- [Description of the task] Rewrite the listing below, swapping every instance of "Screen dimensions" for "Display size" and leaving everything else unchanged.

- [Data supplied]
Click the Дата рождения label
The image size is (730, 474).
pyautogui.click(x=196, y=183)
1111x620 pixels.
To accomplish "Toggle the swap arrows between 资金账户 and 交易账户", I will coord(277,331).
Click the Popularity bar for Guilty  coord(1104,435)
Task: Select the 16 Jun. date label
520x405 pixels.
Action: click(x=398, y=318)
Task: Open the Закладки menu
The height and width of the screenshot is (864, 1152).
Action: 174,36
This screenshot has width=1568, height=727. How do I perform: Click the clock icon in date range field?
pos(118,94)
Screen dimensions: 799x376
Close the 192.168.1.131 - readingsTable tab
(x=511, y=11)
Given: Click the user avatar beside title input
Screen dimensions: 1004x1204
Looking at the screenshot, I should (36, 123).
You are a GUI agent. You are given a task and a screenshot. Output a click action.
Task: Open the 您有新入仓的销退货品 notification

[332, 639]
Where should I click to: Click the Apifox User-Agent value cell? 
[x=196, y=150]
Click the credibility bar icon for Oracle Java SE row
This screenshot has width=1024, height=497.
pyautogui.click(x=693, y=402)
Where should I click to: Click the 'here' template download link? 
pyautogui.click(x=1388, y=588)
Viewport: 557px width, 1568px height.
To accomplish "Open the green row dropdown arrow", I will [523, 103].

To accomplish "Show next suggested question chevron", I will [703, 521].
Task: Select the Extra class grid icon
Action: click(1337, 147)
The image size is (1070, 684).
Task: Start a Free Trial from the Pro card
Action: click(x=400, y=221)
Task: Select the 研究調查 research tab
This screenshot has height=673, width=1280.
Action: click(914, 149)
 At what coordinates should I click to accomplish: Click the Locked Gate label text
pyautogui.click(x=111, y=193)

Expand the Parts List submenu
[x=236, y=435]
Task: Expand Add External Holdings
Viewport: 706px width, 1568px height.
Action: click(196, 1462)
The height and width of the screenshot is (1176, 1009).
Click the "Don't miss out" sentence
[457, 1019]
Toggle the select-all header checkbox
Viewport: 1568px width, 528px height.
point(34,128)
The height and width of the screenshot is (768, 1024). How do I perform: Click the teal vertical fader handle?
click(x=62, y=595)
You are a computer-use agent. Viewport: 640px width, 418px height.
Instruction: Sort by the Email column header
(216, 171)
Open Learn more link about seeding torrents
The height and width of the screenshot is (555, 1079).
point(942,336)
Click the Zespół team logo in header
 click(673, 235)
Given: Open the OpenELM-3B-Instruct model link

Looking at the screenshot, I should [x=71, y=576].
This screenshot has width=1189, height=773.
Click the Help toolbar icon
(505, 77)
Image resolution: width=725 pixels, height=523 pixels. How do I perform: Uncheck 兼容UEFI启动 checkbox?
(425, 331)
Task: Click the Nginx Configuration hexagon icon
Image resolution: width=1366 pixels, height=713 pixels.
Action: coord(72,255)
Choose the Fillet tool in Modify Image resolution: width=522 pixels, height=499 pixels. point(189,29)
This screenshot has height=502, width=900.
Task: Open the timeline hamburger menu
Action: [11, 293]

- [Completed exercise]
Click the Дата рождения label
The image size is (730, 474).
pyautogui.click(x=196, y=183)
1111x620 pixels.
To accomplish "Toggle the swap arrows between 资金账户 and 交易账户", I will coord(277,331).
Click the Popularity bar for Guilty  coord(1104,435)
Task: Select the 16 Jun. date label
520x405 pixels.
Action: click(x=398, y=318)
Task: Open the Закладки menu
The height and width of the screenshot is (864, 1152).
Action: 174,36
This screenshot has width=1568, height=727. How do I perform: Click the clock icon in date range field?
pos(118,94)
Display size: 799x376
Close the 192.168.1.131 - readingsTable tab
(x=511, y=11)
Given: Click the user avatar beside title input
Display size: 1004x1204
Looking at the screenshot, I should (36, 123).
You are a GUI agent. You are given a task and a screenshot. Output a click action.
Task: Open the 您有新入仓的销退货品 notification

[332, 639]
Where should I click to: Click the Apifox User-Agent value cell? 
[x=196, y=150]
Click the credibility bar icon for Oracle Java SE row
This screenshot has width=1024, height=497.
pyautogui.click(x=693, y=402)
Where should I click to: Click the 'here' template download link? 
pyautogui.click(x=1388, y=588)
Viewport: 557px width, 1568px height.
To accomplish "Open the green row dropdown arrow", I will [523, 103].

To accomplish "Show next suggested question chevron", I will [703, 521].
Task: Select the Extra class grid icon
Action: click(1337, 147)
The image size is (1070, 684).
Task: Start a Free Trial from the Pro card
Action: click(x=400, y=221)
Task: Select the 研究調查 research tab
This screenshot has height=673, width=1280.
Action: click(914, 149)
 At what coordinates should I click to accomplish: Click the Locked Gate label text
pyautogui.click(x=111, y=193)

Expand the Parts List submenu
[x=236, y=435]
Task: Expand Add External Holdings
Viewport: 706px width, 1568px height.
Action: click(196, 1462)
The height and width of the screenshot is (1176, 1009).
Click the "Don't miss out" sentence
[457, 1019]
Toggle the select-all header checkbox
Viewport: 1568px width, 528px height.
point(34,128)
The height and width of the screenshot is (768, 1024). How do I perform: Click the teal vertical fader handle?
click(x=62, y=595)
You are a computer-use agent. Viewport: 640px width, 418px height.
Instruction: Sort by the Email column header
(216, 171)
Open Learn more link about seeding torrents
The height and width of the screenshot is (555, 1079).
point(942,336)
Click the Zespół team logo in header
 click(673, 235)
Given: Open the OpenELM-3B-Instruct model link

Looking at the screenshot, I should [x=71, y=576].
This screenshot has width=1189, height=773.
Click the Help toolbar icon
(505, 77)
Image resolution: width=725 pixels, height=523 pixels. How do I perform: Uncheck 兼容UEFI启动 checkbox?
(425, 331)
Task: Click the Nginx Configuration hexagon icon
Image resolution: width=1366 pixels, height=713 pixels.
Action: coord(72,255)
Choose the Fillet tool in Modify Image resolution: width=522 pixels, height=499 pixels. point(189,29)
This screenshot has height=502, width=900.
Task: Open the timeline hamburger menu
Action: [11, 293]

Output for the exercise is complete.